**Work task:**
Please repeat the records below exactly, but only from the line that contains "You are a computer-use agent. This" onward, ending with the last line.

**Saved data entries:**
========
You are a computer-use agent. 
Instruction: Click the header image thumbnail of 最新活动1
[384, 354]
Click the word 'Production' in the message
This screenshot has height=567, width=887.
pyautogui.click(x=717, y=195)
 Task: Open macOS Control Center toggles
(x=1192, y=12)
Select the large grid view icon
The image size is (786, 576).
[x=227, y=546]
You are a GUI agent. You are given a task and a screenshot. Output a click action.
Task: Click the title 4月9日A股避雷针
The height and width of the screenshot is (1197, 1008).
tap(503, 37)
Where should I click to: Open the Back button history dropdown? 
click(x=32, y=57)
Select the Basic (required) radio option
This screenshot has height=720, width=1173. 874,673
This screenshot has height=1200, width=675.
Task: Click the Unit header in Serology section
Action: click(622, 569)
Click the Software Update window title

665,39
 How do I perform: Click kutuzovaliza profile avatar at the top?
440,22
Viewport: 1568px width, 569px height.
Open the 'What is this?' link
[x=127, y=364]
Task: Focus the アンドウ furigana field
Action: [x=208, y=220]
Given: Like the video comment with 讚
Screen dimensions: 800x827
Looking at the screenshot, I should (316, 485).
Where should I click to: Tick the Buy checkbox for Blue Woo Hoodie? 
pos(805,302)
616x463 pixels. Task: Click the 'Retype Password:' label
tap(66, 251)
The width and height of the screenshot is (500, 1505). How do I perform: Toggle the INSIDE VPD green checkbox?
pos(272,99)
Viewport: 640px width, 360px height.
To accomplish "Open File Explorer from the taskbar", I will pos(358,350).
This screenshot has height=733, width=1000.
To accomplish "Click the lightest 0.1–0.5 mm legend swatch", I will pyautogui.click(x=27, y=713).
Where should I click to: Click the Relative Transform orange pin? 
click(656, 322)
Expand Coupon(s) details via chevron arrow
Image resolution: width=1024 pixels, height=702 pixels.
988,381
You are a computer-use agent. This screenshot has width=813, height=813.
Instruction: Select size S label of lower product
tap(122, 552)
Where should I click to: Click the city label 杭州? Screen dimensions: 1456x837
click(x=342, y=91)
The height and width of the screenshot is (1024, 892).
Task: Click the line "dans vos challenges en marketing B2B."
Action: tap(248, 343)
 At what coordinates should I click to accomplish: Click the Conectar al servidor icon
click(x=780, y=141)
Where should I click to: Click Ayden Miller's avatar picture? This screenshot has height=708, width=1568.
========
**Solution for this task:**
You are a computer-use agent. This screenshot has width=813, height=813.
Instruction: Select size S label of lower product
tap(122, 552)
Where should I click to: Click the city label 杭州? Screen dimensions: 1456x837
click(x=342, y=91)
The height and width of the screenshot is (1024, 892).
Task: Click the line "dans vos challenges en marketing B2B."
Action: tap(248, 343)
 At what coordinates should I click to accomplish: Click the Conectar al servidor icon
click(x=780, y=141)
Where should I click to: Click Ayden Miller's avatar picture? This screenshot has height=708, width=1568.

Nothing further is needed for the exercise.